Tuesday, September 5, 2017

Private insurance is about making things die

Many people don't realize one of the main social benefits of any private insurance system is to let things die. Insurance is often viewed as primarily about spreading risk, and that is part of it, but pricing risk is often an arguably more important function of insurers.

This is often a good thing. You want an insurance system that effectively kills a project to build houses on a dangerous slope prone to mudslides by refusing to offer insurance or setting premiums way too high. It is good when a company with unsafe equipment/practices is shut down because they can no longer afford liability insurance.

A system that effectively kills dangerous real estate developments or businesses due to pre-existing conditions is good because people can live or work elsewhere. A system that effectively kills people by pricing them out of care because they were born with a genetic disorder is profoundly immoral. People can't choose another body.


Pre-ACA, the health insurance system didn't do a bad job; private health insurance did a very good job at something most people think is deeply unfair.

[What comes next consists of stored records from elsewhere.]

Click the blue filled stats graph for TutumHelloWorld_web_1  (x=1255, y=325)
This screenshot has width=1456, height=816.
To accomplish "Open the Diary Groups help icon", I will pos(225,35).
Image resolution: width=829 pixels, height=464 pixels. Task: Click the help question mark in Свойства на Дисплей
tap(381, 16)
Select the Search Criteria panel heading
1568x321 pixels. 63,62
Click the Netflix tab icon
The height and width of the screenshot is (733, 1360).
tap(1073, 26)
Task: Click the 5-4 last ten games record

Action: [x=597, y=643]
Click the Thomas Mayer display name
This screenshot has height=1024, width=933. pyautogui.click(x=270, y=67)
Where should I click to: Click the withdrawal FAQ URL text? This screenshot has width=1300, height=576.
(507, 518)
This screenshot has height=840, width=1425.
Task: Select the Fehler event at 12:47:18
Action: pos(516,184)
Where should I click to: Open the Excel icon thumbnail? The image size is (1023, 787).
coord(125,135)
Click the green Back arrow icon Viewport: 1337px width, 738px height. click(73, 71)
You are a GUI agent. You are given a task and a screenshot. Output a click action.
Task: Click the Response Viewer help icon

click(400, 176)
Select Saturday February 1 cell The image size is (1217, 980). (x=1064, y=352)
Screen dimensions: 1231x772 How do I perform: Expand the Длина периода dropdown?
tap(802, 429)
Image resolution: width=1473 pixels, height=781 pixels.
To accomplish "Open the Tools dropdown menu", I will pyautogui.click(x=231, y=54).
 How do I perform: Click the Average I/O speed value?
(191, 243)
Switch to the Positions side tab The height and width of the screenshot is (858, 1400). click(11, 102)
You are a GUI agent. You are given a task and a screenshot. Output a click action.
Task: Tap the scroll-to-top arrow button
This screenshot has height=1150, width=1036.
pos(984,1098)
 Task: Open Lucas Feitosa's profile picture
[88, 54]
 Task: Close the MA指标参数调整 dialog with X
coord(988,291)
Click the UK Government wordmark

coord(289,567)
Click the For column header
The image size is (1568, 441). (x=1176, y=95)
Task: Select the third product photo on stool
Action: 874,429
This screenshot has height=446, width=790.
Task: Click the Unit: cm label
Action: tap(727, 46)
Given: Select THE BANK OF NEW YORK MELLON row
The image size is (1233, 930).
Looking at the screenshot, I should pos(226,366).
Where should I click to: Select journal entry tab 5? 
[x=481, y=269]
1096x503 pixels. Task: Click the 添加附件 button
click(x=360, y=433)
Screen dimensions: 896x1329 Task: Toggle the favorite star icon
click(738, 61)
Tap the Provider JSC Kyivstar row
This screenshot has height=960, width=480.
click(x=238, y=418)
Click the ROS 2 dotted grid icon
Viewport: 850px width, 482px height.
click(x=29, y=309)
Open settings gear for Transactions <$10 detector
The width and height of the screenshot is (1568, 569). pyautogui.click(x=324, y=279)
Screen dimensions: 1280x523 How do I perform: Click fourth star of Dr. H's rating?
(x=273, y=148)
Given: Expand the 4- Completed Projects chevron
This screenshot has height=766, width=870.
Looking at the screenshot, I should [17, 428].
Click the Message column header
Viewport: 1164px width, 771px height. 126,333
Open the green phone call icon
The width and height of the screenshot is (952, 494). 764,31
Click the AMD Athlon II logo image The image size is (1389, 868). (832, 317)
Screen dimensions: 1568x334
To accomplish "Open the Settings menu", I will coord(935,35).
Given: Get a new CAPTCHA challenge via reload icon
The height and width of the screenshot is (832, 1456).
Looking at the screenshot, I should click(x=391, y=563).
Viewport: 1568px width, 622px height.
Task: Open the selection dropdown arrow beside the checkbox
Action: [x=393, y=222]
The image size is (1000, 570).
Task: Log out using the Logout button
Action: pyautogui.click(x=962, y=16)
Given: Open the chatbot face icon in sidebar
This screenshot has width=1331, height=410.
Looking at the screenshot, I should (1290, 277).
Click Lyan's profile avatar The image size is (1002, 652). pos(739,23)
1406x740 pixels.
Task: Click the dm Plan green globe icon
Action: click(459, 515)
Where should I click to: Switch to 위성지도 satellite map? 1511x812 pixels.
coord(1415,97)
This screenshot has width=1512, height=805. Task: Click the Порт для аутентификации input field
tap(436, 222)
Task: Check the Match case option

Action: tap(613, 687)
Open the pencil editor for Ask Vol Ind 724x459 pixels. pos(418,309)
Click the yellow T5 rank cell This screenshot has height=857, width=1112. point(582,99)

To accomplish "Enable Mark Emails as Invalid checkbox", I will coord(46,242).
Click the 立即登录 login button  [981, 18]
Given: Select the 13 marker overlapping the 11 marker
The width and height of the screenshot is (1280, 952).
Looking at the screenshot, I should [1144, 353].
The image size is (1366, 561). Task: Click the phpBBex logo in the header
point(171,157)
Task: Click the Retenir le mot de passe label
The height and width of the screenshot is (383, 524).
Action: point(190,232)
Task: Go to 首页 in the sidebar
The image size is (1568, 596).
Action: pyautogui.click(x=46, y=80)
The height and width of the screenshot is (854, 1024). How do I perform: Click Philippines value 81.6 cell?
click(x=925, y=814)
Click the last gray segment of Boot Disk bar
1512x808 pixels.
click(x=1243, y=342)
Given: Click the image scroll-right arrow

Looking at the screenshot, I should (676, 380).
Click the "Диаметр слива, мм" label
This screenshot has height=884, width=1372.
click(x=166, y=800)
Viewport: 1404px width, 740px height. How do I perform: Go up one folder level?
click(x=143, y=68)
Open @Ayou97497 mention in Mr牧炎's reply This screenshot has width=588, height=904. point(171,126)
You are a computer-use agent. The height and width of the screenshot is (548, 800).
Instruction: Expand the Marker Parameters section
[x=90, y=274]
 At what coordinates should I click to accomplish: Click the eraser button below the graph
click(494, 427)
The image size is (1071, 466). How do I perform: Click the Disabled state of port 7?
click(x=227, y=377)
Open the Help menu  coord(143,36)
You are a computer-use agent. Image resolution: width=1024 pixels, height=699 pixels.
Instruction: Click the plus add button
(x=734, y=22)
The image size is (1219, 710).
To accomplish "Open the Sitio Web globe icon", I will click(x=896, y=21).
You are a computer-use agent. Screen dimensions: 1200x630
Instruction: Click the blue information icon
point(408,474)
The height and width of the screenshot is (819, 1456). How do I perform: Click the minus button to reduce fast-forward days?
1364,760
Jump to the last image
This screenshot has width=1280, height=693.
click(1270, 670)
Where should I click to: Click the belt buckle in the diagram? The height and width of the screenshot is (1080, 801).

Once you remove what is normally the main social benefit of private insurance --pricing risk to make things die-- you are left with health insurance companies with only three other functions: spreading risk, negotiating with providers, and customer service. The problem is, the industry is terrible at two of these.

Private health insurance companies openly admit they can't effectively spread risk on their own since some individuals have very high cost health care problems, and these individuals can no longer be priced out. The private health insurance lobby (AHIP) has actively been calling for the government to recreate a government reinsurance program -- government insurance for the insurers that spreads the risk for them.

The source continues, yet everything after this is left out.